(Collected data entries)
◆ ◆ ◆ ◆

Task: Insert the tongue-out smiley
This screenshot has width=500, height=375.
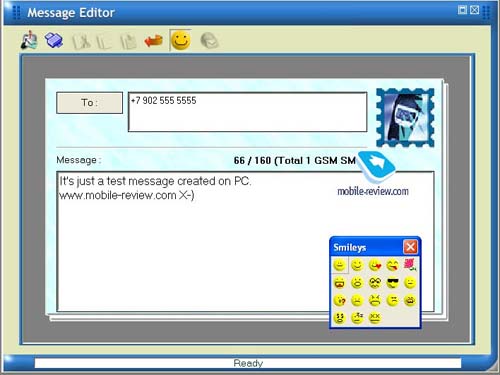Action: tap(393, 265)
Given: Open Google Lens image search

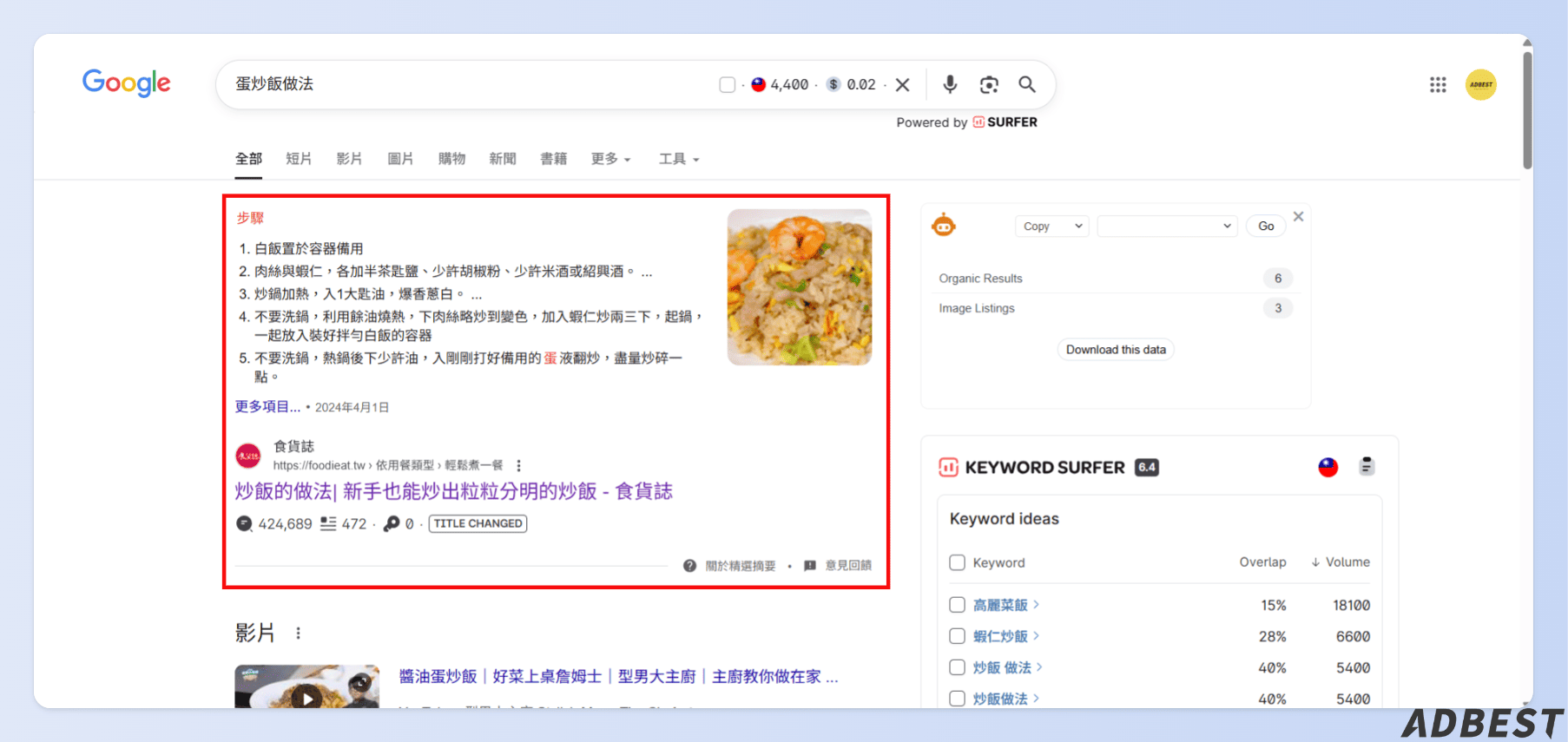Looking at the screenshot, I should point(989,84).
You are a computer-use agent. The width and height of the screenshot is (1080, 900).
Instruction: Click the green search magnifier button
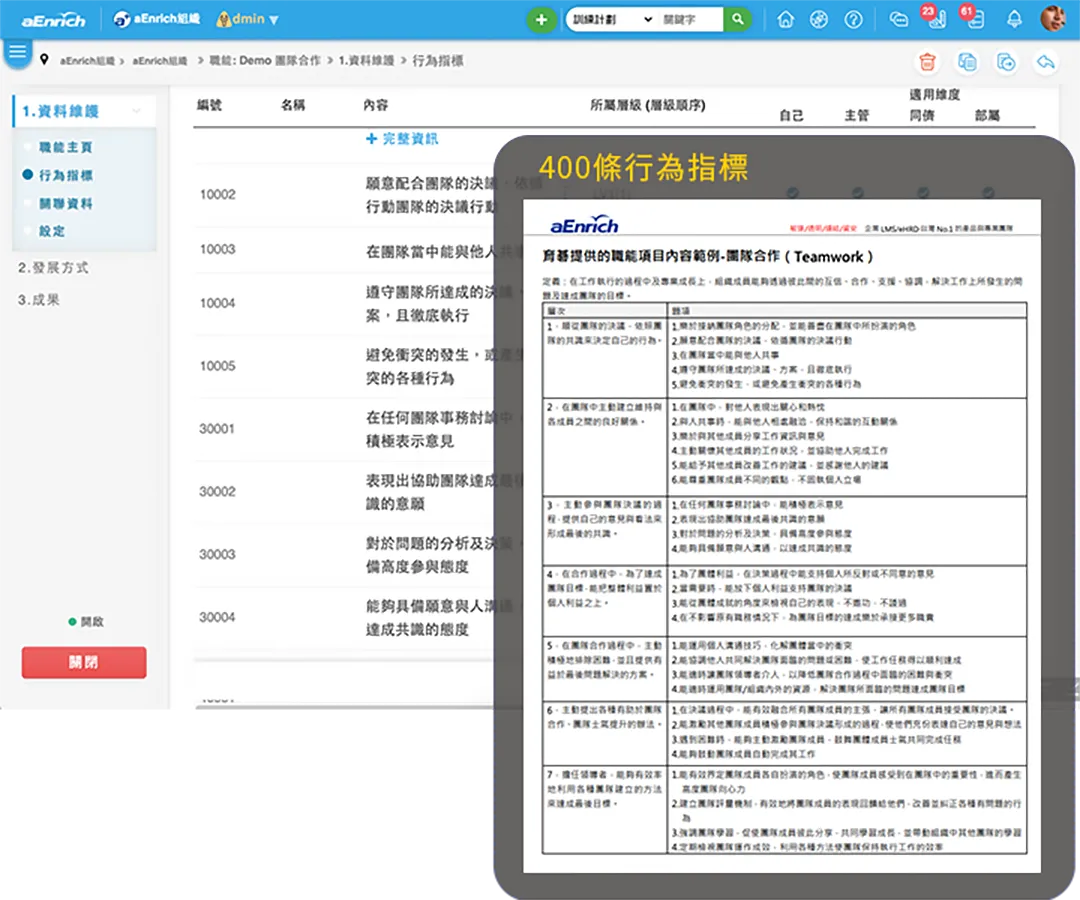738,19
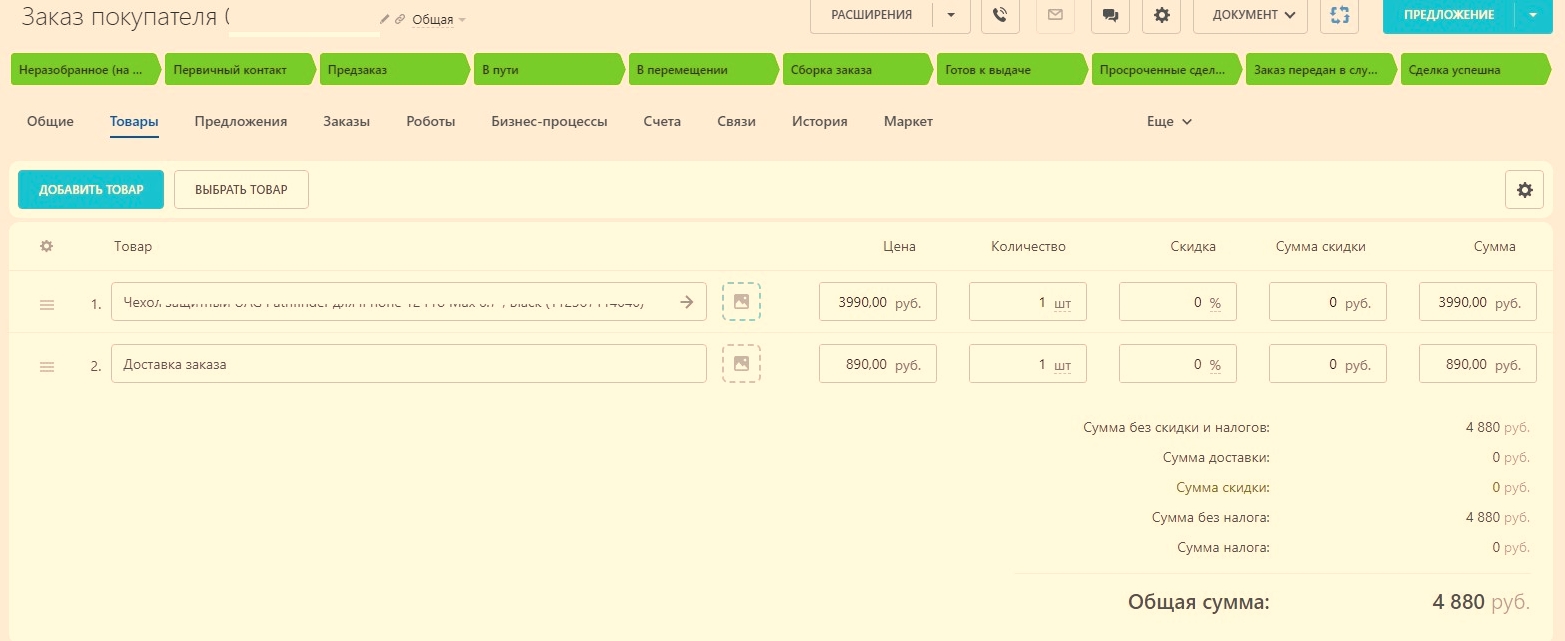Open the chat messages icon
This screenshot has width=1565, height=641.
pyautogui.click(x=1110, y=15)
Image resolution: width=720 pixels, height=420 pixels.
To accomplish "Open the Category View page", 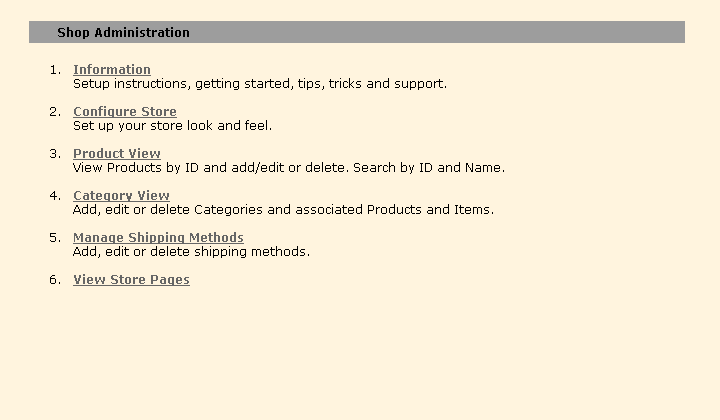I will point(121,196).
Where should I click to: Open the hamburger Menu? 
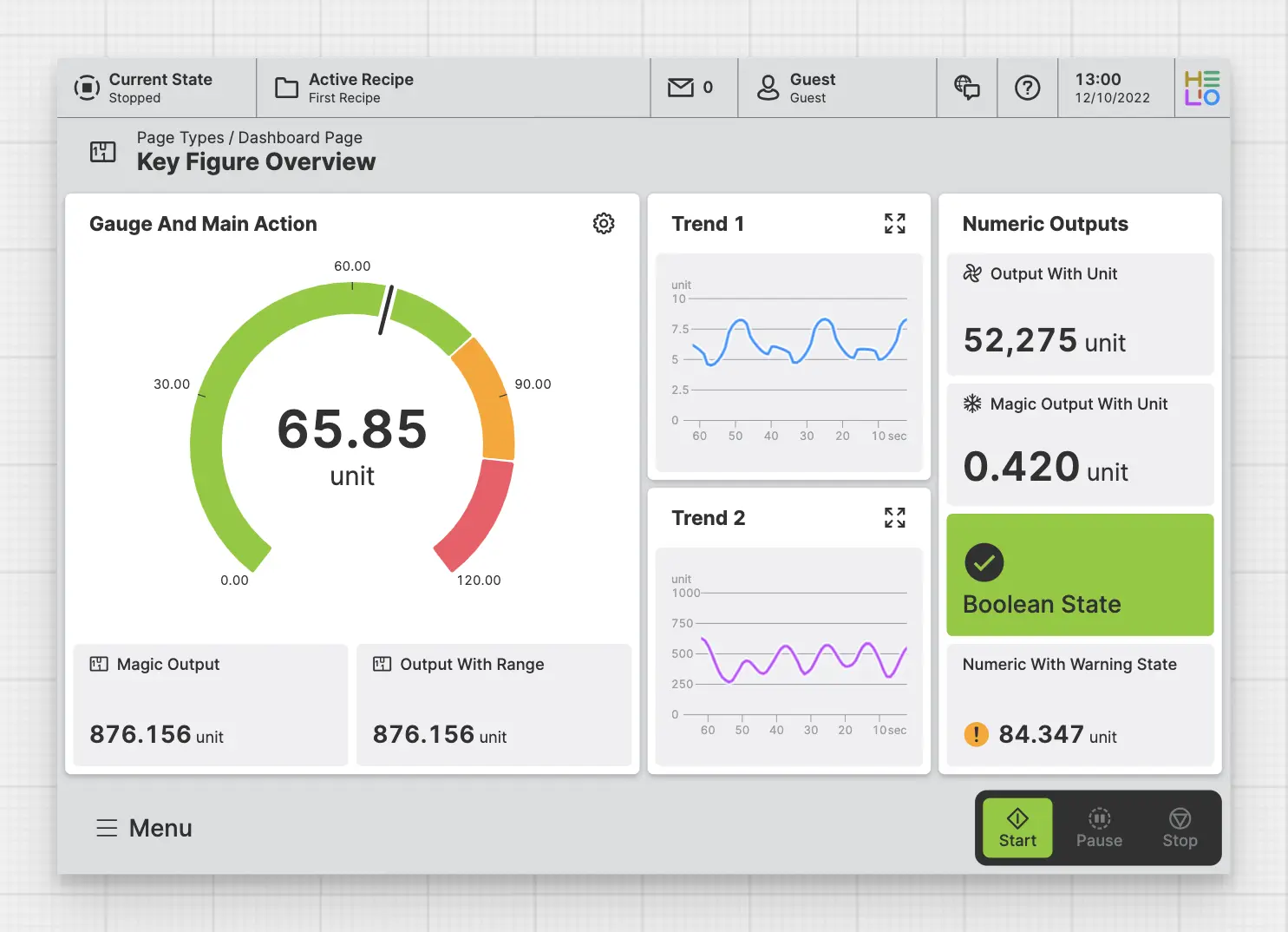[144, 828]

◆ ◆ ◆ ◆

Using the records above, return word for word the lines that begin at the one containing "Given: Open Google Lens image search" and end at the one containing "You are a computer-use", both of them included and no pictures.

Given: Open Google Lens image search

Looking at the screenshot, I should point(989,84).
You are a computer-use agent. The width and height of the screenshot is (1080, 900).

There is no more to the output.